Archives Discussions

paulv · ‎10-17-2011

I'm doing a project that is about overlapping data transfer with computation on a CPU/GPU architecture. I have figured out how to do it on GPUs that have there own separate global memory. However I'm not sure if a similar approach can be taken to speed up AMD Fusion architectures. As far as I can tell there is no separate global memory to speak of, so I'm guessing it falls outside of the scope of my project, but I'd like to see a clear document that describes whether this is relevant for my project or not. Does anyone know where to find this?

Also there are supposed to be GPUs that are integrated directly into the motherboard. What are those called and do those have separate global memory?

corry · ‎10-17-2011

Look at the FSA roadmap, as thats where I derive most of what I "know" about it... Currently, from my best understanding of the docs, they share ram, yes, but not cache, or a virtual address space. GPU's are still on an on-die PCIe link, and as such, are treated similarly to Current GPUs. The difference is that system ram speed now can effect GPU performance.

That said, and again, from my understanding of where things are now, you still do things the GPU way. i.e. using memcpy will not produce defined results with GPU ram. I would suppose this is for a few reasons. One, the GPU isn't operating in your virtual address space, as such, its physical ram pages need to be mapped to your program's virtual pages. Second, they GPU would have to be notified that changes have been made, and of course, for the other direction, the GPU would have to be able to notify the CPU that ram has changed. Currently, there is no mechanism in place to do so. FSA is no trivial effort! It'll be worth it though!

paulv · ‎10-17-2011

Ok so if I understand you correctly they both use the same physical RAM, but always use disjoint portions of it. When you do a memcopy, data is transferred RAM-to-RAM (from the CPU's physical address space to the GPU's or vice versa).

So knowing that, can you overlap data transfer and kernel execution like you can with separate GPU cards (including things like page-locking memory and DMA engines)?

corry · ‎10-17-2011

not quite...but let me answer the last question first. Yes, every technique used with a discrete GPU is still currently valid. The APU isn't fully integrated yet, so currently its more like a discrete GPU than an integrated one. Just remember over the next couple years, thats all hopefully going to change, so keep an eye out for it...I personally can't wait!

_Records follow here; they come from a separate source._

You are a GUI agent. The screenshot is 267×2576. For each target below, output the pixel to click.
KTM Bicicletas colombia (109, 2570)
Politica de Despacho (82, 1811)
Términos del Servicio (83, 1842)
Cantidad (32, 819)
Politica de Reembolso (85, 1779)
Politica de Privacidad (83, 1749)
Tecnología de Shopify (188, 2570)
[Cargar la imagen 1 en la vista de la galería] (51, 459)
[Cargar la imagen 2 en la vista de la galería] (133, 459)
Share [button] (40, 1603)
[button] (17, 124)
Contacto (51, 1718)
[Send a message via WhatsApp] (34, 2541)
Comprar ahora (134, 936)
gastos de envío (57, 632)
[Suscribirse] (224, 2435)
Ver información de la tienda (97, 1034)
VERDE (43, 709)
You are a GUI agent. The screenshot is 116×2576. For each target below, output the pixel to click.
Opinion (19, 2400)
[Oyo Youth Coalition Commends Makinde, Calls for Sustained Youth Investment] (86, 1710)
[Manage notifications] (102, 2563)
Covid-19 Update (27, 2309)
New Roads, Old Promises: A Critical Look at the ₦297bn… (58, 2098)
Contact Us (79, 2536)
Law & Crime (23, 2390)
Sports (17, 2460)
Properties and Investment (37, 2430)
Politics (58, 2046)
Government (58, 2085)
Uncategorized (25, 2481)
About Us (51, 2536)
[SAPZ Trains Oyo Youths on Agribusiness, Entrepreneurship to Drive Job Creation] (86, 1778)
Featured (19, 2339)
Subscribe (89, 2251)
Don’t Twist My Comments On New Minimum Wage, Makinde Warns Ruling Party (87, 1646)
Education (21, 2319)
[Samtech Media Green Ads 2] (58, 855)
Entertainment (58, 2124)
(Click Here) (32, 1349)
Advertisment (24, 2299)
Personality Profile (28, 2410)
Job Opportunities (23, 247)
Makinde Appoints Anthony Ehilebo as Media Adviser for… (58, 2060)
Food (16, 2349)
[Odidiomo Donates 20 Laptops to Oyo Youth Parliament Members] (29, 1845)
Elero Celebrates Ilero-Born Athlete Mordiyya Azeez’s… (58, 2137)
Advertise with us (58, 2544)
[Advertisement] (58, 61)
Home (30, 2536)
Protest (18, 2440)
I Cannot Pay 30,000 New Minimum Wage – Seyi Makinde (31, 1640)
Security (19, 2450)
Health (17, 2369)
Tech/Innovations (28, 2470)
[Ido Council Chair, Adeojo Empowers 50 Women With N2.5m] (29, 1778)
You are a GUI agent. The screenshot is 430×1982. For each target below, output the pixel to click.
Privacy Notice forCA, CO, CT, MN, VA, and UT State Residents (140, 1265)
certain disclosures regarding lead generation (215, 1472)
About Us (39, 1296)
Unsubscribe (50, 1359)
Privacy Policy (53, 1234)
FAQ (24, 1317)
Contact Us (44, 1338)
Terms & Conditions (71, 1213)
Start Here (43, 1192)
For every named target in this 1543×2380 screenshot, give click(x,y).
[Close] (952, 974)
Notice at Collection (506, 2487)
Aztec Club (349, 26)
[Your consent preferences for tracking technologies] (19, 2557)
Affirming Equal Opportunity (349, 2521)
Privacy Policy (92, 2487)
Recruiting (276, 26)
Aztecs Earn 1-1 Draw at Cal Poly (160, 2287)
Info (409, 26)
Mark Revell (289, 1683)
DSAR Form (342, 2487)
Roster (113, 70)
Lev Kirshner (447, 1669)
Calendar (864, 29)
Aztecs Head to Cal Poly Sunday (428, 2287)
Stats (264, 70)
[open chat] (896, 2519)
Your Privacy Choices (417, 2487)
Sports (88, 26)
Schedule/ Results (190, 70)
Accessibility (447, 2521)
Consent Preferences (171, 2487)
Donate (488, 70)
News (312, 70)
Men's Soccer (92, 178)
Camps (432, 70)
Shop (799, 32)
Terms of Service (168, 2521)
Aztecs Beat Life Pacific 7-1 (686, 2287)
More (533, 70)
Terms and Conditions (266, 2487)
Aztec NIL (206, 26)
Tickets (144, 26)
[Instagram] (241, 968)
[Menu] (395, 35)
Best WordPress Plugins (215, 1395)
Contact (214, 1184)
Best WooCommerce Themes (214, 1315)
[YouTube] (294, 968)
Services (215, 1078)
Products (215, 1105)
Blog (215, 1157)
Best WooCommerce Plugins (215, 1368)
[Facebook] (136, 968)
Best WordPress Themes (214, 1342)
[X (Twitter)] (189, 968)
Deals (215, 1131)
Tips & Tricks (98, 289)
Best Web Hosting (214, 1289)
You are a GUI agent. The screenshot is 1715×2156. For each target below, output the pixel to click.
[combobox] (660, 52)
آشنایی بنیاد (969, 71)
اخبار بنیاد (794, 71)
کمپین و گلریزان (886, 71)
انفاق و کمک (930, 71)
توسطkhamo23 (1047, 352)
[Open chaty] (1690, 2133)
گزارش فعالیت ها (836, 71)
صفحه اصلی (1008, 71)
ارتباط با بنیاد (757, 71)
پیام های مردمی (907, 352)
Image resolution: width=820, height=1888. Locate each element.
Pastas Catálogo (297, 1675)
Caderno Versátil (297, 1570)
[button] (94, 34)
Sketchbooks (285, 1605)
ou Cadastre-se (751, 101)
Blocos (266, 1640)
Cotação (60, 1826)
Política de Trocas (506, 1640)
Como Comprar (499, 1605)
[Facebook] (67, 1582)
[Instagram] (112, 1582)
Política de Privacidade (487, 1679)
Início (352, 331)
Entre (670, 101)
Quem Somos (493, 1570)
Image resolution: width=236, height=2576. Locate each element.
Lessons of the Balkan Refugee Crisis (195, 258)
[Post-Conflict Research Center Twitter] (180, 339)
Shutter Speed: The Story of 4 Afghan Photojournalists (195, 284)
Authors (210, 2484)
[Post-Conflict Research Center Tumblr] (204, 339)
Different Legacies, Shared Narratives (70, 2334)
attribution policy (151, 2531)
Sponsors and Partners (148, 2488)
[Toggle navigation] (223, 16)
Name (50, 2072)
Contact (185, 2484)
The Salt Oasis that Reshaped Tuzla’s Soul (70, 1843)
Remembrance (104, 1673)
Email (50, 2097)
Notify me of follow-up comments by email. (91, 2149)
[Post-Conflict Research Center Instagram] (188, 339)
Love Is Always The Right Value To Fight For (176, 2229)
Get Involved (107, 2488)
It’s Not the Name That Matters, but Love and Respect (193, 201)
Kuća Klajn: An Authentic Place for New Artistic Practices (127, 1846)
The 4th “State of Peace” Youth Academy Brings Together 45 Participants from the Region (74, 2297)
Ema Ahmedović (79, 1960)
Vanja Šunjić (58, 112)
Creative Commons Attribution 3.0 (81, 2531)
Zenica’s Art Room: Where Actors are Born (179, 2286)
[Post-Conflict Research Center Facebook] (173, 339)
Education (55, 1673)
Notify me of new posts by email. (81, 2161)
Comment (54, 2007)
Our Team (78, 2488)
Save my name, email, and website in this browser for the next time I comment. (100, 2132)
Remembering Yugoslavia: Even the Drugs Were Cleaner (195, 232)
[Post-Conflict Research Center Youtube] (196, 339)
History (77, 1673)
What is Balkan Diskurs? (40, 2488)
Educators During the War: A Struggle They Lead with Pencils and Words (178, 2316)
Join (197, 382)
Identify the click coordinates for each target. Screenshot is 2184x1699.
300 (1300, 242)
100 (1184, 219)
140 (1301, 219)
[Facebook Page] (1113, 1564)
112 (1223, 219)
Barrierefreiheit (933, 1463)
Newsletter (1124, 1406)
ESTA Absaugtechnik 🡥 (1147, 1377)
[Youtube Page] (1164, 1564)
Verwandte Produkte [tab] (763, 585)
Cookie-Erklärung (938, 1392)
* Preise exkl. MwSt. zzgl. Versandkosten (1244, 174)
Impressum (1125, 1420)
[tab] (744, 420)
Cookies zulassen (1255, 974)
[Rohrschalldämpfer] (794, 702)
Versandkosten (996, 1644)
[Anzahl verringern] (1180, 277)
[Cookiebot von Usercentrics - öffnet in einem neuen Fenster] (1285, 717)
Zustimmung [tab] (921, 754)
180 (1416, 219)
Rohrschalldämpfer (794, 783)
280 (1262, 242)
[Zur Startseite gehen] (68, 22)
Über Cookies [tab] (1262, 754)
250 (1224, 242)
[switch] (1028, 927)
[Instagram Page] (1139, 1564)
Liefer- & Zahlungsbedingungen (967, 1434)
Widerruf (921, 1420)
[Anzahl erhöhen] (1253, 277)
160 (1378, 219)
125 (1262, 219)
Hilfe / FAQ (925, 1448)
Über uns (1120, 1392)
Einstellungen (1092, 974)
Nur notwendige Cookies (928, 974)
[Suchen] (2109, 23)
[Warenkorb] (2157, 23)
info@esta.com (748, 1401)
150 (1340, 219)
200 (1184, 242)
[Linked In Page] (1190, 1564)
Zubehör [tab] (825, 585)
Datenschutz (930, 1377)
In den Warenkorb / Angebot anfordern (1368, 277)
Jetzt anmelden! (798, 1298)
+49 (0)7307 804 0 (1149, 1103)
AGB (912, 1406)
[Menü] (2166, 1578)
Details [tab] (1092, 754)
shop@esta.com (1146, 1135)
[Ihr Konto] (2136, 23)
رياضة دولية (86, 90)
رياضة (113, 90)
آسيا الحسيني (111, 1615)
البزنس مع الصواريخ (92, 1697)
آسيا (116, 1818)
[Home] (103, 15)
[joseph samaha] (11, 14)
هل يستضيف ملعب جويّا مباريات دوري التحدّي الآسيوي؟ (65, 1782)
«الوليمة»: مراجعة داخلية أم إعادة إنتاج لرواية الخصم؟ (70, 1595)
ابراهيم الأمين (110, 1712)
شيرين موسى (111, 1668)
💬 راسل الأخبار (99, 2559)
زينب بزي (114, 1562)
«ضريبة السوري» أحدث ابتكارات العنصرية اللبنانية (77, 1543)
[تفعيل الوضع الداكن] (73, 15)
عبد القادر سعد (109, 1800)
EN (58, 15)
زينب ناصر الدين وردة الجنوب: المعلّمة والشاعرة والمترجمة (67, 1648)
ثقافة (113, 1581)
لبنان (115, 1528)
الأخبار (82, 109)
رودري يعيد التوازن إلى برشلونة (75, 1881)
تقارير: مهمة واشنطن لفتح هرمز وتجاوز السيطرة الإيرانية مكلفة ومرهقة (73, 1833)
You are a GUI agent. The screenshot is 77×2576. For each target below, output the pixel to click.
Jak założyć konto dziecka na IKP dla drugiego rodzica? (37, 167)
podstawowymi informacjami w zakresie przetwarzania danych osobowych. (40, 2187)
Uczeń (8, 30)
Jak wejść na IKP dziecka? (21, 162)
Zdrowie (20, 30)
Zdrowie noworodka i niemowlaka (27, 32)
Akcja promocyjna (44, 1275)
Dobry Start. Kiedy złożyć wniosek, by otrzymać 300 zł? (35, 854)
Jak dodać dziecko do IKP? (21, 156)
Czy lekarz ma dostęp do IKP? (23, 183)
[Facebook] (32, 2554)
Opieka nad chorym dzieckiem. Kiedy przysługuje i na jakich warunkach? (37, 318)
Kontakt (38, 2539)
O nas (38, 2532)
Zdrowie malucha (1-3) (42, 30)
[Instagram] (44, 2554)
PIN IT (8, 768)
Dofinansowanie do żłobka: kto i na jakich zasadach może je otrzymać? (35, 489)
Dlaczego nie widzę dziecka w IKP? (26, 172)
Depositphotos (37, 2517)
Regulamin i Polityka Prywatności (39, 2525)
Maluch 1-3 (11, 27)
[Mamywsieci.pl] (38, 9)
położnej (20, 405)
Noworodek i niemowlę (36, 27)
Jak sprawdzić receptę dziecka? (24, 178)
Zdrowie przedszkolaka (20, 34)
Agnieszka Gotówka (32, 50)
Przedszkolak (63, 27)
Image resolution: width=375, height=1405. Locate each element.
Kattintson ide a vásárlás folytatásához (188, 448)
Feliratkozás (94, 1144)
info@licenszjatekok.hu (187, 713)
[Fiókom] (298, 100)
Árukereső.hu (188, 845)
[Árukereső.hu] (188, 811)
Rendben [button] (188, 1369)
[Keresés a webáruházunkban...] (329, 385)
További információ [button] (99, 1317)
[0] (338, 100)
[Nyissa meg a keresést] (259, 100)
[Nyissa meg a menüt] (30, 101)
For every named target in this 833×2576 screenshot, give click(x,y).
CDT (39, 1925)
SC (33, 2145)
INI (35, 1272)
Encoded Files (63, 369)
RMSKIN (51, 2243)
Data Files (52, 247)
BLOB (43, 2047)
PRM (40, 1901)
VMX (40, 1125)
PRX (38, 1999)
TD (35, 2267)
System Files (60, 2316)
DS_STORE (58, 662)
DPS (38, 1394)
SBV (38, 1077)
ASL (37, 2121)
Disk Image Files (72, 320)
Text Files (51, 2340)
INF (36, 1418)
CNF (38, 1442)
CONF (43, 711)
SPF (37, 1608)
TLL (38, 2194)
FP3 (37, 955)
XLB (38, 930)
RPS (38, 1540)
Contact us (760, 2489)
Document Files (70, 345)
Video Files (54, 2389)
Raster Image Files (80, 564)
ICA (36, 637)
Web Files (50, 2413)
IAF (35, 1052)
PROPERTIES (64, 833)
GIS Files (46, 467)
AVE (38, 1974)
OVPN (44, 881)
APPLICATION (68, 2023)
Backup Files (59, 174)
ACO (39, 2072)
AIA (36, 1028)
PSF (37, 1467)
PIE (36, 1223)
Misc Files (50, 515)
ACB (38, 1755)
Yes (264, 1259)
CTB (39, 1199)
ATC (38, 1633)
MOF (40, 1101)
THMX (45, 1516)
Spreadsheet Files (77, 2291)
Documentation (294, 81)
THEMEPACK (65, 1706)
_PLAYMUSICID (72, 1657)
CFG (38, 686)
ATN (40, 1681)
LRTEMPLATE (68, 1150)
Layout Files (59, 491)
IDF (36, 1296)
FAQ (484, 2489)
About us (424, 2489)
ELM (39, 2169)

Now for a quick, slightly more in depth look at paging and virtual address spaces...should help to understand the problem better..

your program uses paging and a virtual address space with a Translation Look Aside Buffer (TLB) to map phsyical pages of ram into a virtual address space. Thus, your program thinks it has the entire machine to itself, can't see any other program's data, and is generally happy that way. Same goes for all the other programs on your computer, they all think they have total control over everything. Truth is, they don't. They don't even know where the ram at any given address actually is. It might not even be ram, it may be paged out to disk, the program just doesn't know. See the difficulty? The GPU portion of the processor isn't inside your program, nor is your program inside it (though your Kernel is). So one cannot speak to the other without some translator sitting in between.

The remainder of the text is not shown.